◆ WHAT YOU SHOULD DO ◆
Retype the listing exactly, minus its pictures.

- - -

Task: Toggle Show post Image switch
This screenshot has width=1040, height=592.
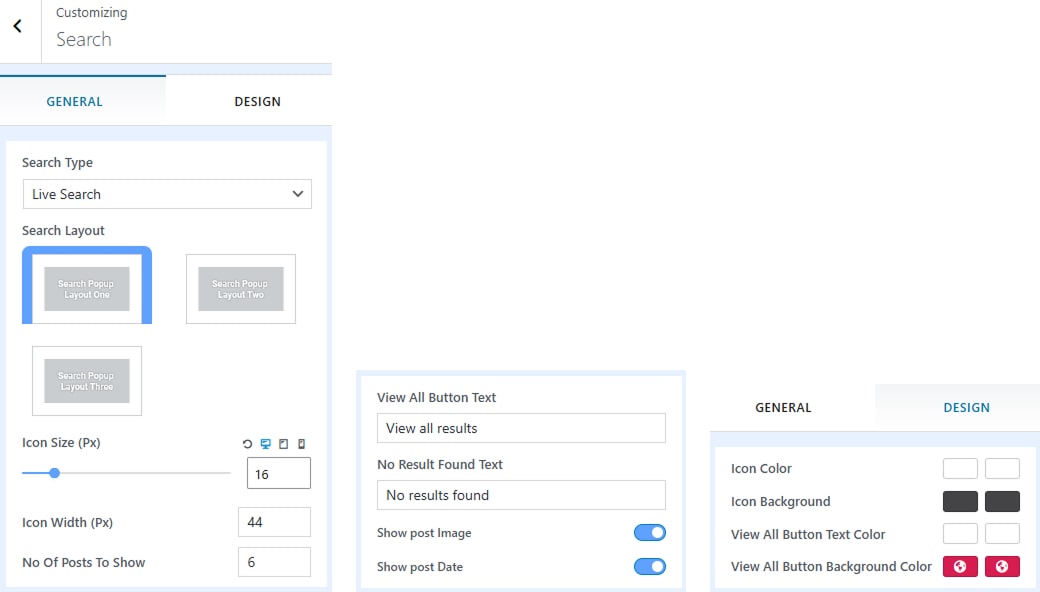Action: click(649, 533)
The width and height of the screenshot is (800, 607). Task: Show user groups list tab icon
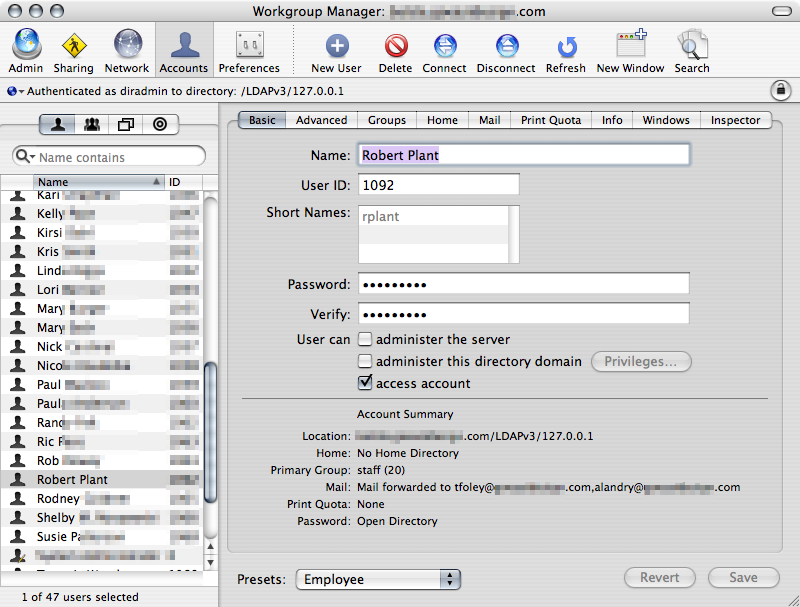click(x=91, y=125)
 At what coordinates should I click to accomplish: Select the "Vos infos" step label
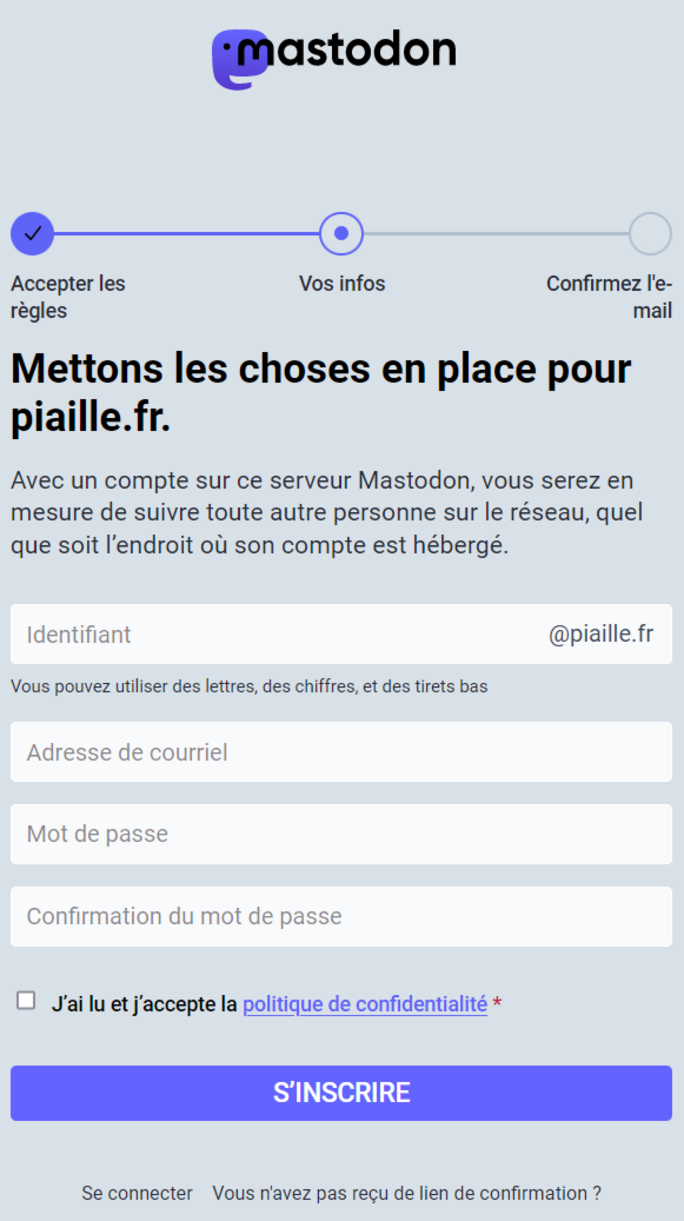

- - -

◆ RESPONSE BELOW ◆
Task: Toggle Show post Image switch
This screenshot has width=1040, height=592.
Action: click(649, 533)
The width and height of the screenshot is (800, 607). Task: Show user groups list tab icon
click(x=91, y=125)
 At what coordinates should I click to accomplish: Select the "Vos infos" step label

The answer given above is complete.